Repeat every entry exactly. Pictures stay out.
START RECORD EXCERPTS
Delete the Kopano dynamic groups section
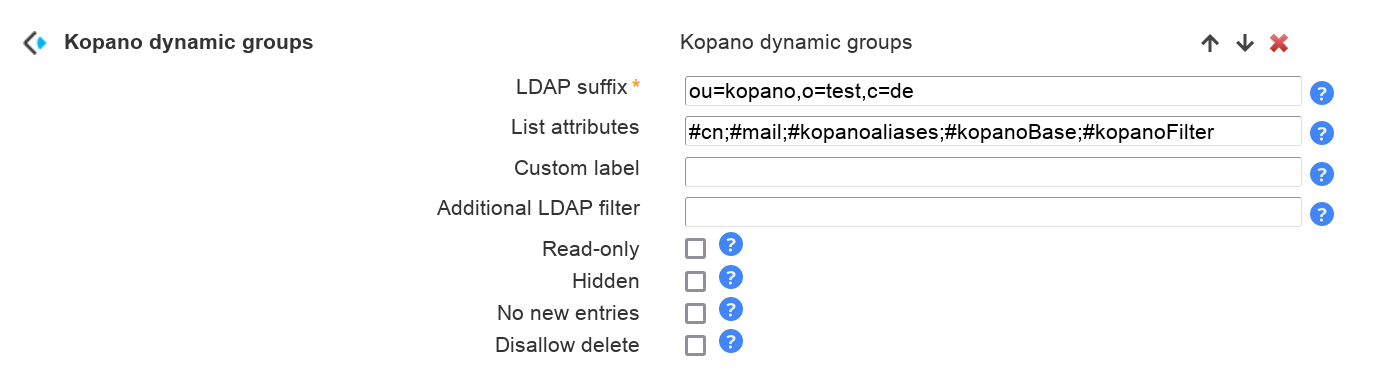The image size is (1376, 375). [x=1278, y=43]
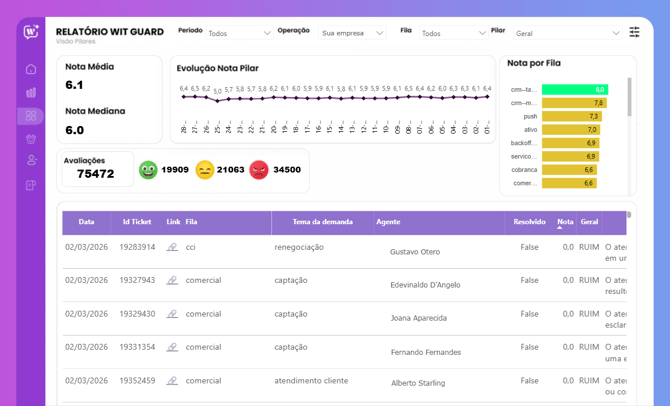Select the dashboard grid sidebar icon
This screenshot has width=670, height=406.
coord(31,116)
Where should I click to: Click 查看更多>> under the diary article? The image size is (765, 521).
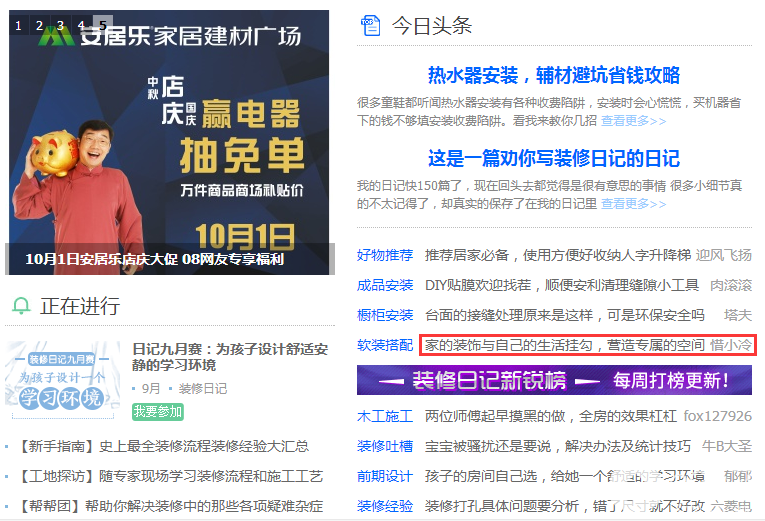tap(633, 203)
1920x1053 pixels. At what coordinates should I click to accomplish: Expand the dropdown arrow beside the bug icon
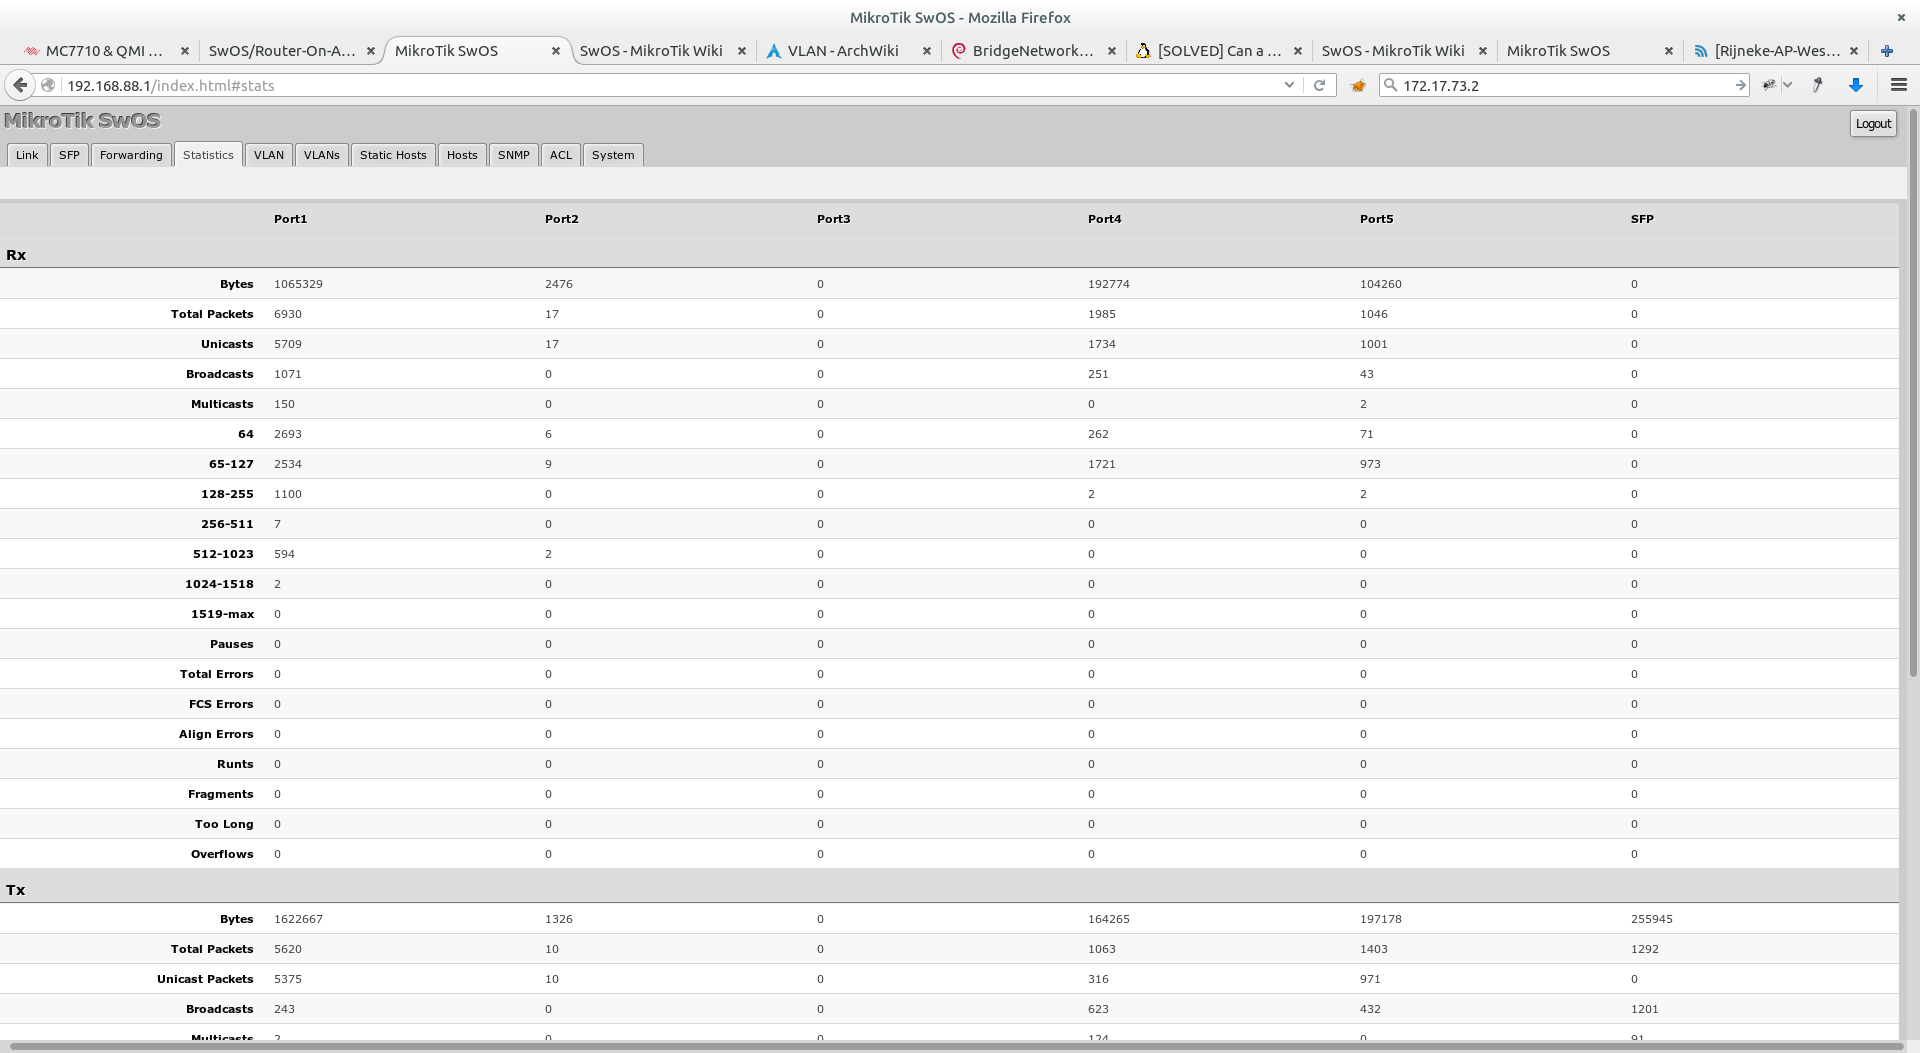(1787, 85)
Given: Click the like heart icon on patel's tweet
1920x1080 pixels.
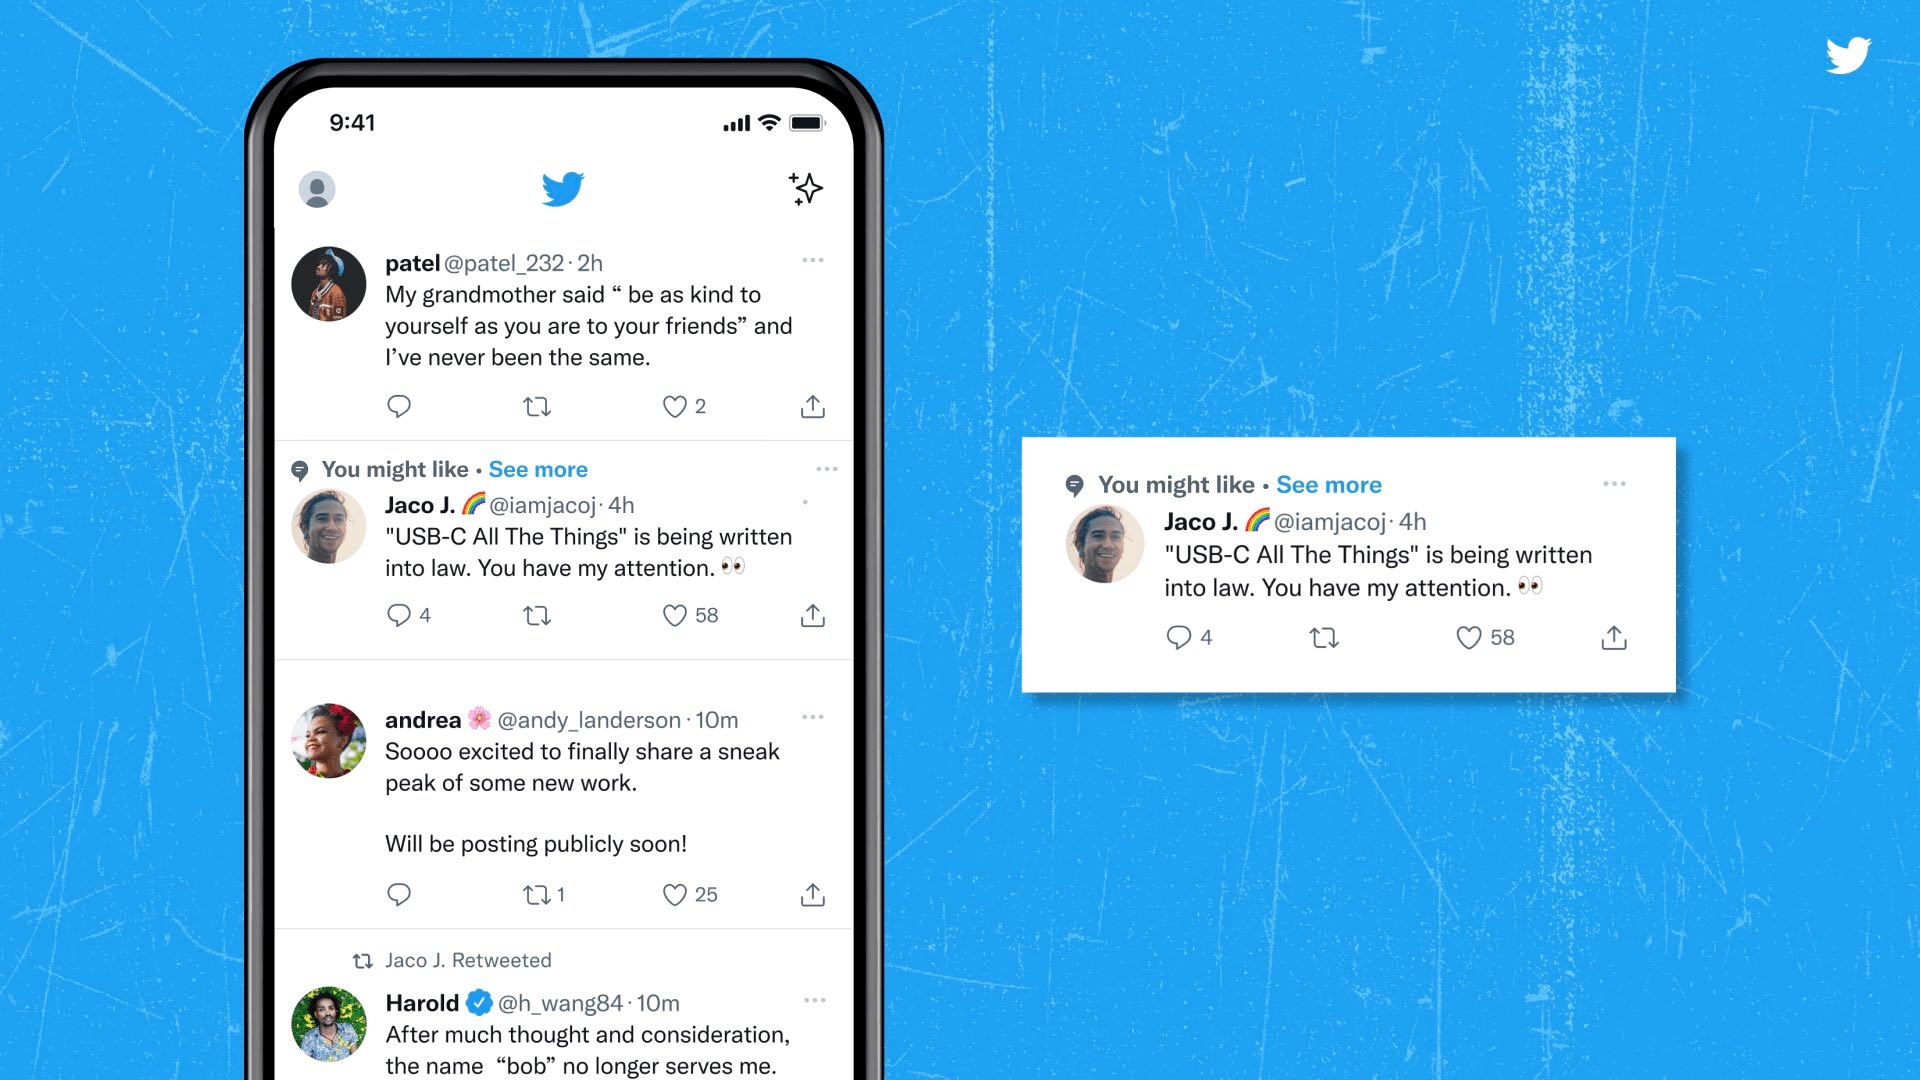Looking at the screenshot, I should 675,406.
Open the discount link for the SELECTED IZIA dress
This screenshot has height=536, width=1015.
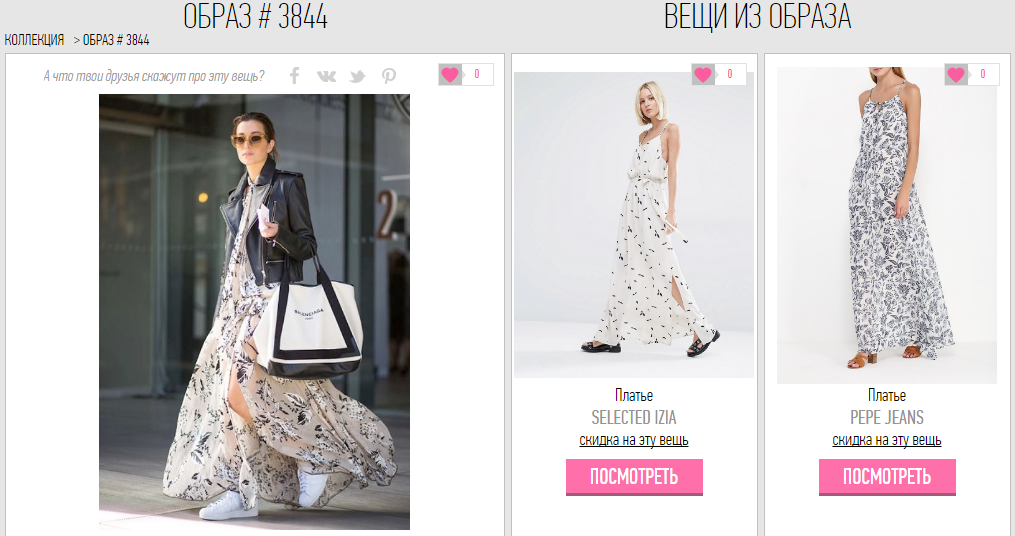pos(634,440)
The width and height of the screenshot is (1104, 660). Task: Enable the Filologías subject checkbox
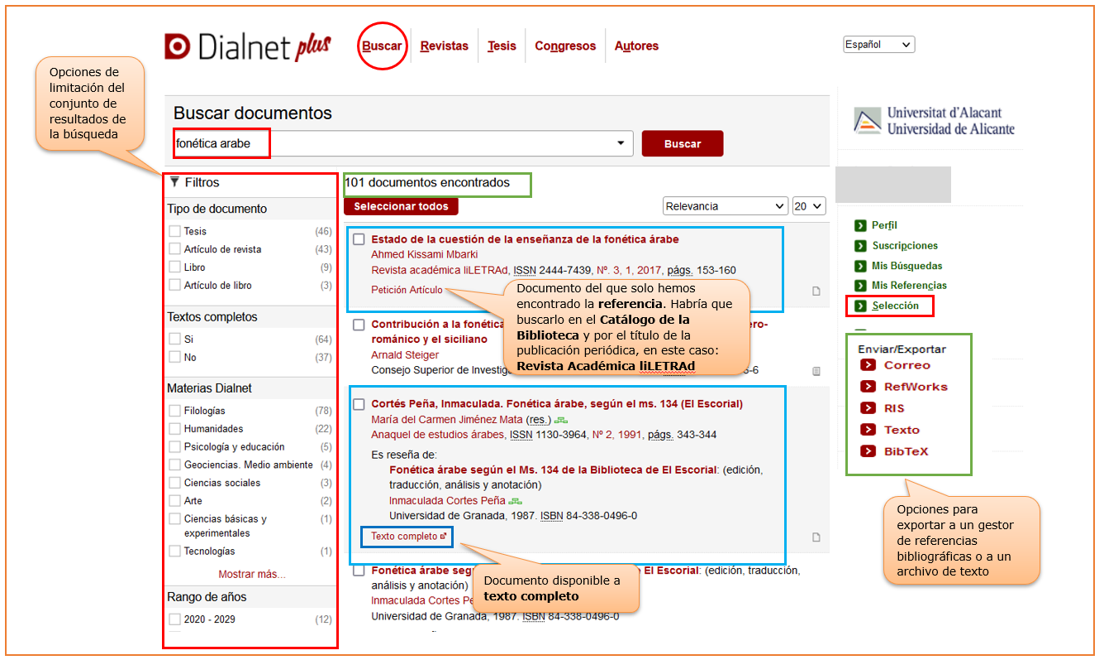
END RECORD EXCERPTS
RESULT OF THE EXERCISE
Delete the Kopano dynamic groups section
The image size is (1376, 375). [x=1278, y=43]
Select the dashboard grid sidebar icon
This screenshot has width=670, height=406.
coord(31,116)
Where should I click to: Click 查看更多>> under the diary article? The image size is (765, 521).
tap(633, 203)
1920x1053 pixels. At what coordinates should I click to accomplish: Expand the dropdown arrow beside the bug icon
(1787, 85)
Given: Click the like heart icon on patel's tweet
1920x1080 pixels.
Looking at the screenshot, I should 675,406.
Open the discount link for the SELECTED IZIA dress
This screenshot has height=536, width=1015.
pos(634,440)
The width and height of the screenshot is (1104, 660). Task: Enable the Filologías subject checkbox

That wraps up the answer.